• _Task to carry out_: Please revise the data from its first line through the line that contains "center [1036, 218].", putting "Find" in place of "Identify" and keeping everything else unchanged.

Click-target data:
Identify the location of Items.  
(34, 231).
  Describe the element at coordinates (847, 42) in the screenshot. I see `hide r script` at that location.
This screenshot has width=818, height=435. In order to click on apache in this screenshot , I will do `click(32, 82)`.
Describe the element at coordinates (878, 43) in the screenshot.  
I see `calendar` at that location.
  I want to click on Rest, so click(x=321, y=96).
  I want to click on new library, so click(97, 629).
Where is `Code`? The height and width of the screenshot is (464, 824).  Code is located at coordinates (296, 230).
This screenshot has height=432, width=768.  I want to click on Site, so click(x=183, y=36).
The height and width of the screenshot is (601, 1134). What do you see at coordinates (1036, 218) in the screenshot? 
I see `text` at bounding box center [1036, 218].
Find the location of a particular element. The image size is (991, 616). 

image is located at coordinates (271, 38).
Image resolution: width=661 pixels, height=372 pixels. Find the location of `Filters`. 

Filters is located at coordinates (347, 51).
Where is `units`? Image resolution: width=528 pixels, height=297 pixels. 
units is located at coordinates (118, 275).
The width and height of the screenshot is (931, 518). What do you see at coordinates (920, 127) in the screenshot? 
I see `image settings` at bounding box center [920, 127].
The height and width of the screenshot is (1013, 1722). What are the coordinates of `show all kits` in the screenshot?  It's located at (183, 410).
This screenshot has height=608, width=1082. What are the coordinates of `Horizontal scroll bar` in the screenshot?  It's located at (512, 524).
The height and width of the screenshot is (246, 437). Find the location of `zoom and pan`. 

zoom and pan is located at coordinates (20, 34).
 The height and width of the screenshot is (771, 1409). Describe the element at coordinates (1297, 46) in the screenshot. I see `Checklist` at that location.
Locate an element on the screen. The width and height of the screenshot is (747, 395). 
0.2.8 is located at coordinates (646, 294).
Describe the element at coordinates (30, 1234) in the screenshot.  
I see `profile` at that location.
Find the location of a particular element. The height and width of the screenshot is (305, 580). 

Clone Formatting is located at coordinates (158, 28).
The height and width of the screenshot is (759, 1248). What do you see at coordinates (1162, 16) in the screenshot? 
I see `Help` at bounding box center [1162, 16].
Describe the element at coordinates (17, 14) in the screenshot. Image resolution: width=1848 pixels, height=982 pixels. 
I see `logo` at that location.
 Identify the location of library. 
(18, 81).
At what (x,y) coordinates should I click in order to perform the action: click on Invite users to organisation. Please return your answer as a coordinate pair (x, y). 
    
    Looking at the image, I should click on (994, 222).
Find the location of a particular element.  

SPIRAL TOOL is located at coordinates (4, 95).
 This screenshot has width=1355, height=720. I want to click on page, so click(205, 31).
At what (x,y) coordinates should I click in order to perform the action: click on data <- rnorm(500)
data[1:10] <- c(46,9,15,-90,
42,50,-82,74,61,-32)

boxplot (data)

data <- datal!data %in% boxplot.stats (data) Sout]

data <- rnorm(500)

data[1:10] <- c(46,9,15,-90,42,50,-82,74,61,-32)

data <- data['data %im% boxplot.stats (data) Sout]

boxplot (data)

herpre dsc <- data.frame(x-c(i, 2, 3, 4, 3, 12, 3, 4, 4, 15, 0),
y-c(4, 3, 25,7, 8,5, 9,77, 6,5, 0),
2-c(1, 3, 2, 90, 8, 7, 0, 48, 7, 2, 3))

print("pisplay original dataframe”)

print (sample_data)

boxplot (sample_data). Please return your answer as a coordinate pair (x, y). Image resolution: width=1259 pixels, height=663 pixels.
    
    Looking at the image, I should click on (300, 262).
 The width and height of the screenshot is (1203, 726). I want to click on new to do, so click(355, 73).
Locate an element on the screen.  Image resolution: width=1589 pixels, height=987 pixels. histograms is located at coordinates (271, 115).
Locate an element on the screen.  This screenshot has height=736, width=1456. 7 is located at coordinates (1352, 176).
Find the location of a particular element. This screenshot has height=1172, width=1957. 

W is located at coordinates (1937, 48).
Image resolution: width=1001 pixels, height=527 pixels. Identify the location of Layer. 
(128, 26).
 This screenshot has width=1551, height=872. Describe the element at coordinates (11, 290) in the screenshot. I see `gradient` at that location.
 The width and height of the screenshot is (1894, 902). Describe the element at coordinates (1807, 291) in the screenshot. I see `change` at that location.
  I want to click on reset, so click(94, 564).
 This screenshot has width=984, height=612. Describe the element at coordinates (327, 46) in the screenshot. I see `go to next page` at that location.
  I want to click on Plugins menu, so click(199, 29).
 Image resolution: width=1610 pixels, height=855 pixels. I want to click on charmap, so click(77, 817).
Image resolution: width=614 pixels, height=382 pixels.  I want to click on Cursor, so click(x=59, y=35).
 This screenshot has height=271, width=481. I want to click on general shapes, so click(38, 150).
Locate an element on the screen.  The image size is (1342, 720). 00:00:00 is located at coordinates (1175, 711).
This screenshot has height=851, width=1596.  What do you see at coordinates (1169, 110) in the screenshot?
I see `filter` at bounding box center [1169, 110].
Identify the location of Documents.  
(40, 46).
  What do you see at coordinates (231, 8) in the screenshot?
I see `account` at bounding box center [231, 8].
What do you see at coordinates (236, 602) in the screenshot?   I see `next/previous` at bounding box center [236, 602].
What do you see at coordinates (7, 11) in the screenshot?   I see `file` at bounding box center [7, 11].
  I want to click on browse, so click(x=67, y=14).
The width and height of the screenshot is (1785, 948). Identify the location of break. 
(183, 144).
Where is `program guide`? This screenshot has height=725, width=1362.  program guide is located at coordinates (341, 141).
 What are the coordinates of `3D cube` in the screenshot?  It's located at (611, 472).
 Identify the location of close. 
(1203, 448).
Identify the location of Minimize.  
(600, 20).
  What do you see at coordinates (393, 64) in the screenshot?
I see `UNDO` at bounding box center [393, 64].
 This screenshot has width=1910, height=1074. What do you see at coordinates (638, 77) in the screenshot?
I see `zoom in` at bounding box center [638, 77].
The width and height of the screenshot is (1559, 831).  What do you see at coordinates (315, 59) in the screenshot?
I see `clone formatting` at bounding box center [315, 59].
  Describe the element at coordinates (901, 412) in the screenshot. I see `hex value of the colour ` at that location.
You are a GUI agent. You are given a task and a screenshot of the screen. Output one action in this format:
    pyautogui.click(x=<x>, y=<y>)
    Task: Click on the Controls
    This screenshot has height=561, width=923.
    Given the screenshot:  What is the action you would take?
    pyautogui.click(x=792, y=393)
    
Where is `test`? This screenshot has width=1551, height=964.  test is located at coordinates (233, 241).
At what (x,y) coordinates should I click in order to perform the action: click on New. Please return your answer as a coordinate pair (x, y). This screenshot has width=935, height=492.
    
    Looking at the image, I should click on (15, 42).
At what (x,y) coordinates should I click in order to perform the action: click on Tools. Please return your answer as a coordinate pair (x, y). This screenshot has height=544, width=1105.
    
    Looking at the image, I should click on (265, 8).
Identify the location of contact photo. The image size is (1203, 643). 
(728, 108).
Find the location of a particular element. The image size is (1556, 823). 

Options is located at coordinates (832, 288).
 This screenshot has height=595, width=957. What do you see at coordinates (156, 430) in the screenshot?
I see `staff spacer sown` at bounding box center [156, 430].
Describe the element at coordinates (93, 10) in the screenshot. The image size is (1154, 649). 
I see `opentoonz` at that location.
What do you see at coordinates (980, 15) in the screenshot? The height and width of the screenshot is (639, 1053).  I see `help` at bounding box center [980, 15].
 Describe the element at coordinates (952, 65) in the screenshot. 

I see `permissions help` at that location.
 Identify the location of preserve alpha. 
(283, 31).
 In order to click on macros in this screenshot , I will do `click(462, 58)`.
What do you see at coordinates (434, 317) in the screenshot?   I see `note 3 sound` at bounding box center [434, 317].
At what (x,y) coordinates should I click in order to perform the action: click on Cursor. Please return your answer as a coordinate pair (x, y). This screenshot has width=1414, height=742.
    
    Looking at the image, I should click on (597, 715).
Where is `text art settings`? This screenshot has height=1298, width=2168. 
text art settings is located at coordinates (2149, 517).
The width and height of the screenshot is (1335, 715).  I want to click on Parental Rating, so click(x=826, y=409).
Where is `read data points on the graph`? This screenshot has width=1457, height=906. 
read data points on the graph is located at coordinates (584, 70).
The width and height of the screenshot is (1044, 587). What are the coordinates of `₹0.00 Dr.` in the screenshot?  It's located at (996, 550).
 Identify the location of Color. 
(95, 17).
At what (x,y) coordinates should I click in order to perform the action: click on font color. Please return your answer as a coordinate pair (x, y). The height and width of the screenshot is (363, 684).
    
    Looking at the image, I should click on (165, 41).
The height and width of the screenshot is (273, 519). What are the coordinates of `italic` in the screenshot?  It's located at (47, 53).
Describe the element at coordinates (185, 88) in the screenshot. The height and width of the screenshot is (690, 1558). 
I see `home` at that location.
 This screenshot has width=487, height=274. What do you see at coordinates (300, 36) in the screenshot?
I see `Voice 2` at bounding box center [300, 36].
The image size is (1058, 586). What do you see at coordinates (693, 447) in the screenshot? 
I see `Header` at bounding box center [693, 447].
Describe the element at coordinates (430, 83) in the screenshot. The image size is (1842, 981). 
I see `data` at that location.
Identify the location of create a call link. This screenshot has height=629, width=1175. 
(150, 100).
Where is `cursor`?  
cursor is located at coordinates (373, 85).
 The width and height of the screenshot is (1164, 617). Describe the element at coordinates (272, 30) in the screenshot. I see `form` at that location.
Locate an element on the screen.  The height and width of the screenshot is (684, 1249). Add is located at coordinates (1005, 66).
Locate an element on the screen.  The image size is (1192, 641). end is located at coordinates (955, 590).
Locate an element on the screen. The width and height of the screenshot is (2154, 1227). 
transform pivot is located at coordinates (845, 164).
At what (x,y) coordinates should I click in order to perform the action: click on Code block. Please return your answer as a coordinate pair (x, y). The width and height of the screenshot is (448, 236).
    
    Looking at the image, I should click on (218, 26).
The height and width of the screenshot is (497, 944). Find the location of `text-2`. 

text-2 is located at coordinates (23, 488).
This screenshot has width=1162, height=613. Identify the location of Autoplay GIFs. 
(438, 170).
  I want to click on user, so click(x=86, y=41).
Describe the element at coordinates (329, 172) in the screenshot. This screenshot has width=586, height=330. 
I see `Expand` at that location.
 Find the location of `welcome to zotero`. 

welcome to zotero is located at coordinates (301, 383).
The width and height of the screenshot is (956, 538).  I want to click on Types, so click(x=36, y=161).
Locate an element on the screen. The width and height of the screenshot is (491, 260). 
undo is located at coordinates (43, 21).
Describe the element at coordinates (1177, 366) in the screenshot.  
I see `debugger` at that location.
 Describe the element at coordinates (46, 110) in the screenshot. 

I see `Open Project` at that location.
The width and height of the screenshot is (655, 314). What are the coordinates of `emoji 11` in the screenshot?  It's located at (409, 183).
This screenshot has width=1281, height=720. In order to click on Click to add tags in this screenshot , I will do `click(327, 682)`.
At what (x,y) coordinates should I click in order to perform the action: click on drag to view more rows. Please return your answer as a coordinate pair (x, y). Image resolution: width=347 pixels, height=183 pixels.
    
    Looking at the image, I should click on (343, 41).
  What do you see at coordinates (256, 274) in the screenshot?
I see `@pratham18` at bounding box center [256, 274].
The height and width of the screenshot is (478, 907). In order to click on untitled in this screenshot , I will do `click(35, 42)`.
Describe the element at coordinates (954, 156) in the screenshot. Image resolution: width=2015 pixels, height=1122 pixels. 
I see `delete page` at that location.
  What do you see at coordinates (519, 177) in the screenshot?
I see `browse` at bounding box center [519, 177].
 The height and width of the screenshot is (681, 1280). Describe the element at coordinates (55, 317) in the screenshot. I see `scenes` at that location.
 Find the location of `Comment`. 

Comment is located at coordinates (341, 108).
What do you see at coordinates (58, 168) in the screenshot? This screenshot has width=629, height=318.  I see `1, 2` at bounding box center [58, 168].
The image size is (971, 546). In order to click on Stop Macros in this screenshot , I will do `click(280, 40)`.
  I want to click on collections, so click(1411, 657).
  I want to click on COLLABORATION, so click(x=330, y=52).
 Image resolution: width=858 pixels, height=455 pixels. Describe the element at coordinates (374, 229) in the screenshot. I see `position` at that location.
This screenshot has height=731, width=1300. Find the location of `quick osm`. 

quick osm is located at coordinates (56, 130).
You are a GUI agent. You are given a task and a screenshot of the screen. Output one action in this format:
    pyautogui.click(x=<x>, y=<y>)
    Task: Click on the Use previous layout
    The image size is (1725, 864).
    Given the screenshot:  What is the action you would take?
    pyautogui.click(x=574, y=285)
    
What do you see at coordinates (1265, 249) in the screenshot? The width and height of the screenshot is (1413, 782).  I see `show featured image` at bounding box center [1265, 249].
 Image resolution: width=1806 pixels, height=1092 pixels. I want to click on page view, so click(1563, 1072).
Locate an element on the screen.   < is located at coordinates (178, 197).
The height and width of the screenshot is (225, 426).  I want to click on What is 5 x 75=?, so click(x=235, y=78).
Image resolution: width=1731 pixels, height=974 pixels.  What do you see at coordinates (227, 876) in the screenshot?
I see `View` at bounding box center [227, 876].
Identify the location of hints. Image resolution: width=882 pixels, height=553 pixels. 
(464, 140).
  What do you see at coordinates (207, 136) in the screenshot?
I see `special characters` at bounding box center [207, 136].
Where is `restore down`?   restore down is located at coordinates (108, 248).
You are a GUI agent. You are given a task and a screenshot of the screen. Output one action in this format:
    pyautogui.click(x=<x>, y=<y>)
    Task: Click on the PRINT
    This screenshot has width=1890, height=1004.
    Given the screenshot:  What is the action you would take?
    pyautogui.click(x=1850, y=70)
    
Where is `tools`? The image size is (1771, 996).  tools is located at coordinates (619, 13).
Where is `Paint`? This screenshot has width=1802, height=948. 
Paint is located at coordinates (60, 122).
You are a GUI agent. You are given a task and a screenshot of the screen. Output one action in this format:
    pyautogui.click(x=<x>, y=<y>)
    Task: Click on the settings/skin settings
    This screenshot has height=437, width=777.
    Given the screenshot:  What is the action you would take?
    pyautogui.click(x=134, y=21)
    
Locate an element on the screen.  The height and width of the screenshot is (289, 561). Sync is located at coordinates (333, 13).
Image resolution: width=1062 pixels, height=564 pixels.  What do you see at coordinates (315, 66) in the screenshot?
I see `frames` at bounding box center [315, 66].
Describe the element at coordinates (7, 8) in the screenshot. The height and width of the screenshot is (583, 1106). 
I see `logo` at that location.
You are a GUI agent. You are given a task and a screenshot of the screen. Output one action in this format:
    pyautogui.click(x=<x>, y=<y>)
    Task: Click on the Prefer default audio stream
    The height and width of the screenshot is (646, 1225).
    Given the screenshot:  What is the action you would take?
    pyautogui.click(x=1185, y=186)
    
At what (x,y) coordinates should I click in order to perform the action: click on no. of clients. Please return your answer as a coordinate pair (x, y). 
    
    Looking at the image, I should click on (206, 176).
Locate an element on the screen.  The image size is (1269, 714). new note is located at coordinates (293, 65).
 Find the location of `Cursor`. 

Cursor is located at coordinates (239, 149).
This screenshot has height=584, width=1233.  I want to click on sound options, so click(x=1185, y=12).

• _Result of this task_:
Find the location of Items.  
(34, 231).
  Describe the element at coordinates (847, 42) in the screenshot. I see `hide r script` at that location.
This screenshot has width=818, height=435. In order to click on apache in this screenshot , I will do `click(32, 82)`.
Describe the element at coordinates (878, 43) in the screenshot.  
I see `calendar` at that location.
  I want to click on Rest, so click(x=321, y=96).
  I want to click on new library, so click(97, 629).
Where is `Code`? The height and width of the screenshot is (464, 824).  Code is located at coordinates (296, 230).
This screenshot has height=432, width=768.  I want to click on Site, so click(x=183, y=36).
The height and width of the screenshot is (601, 1134). What do you see at coordinates (1036, 218) in the screenshot? 
I see `text` at bounding box center [1036, 218].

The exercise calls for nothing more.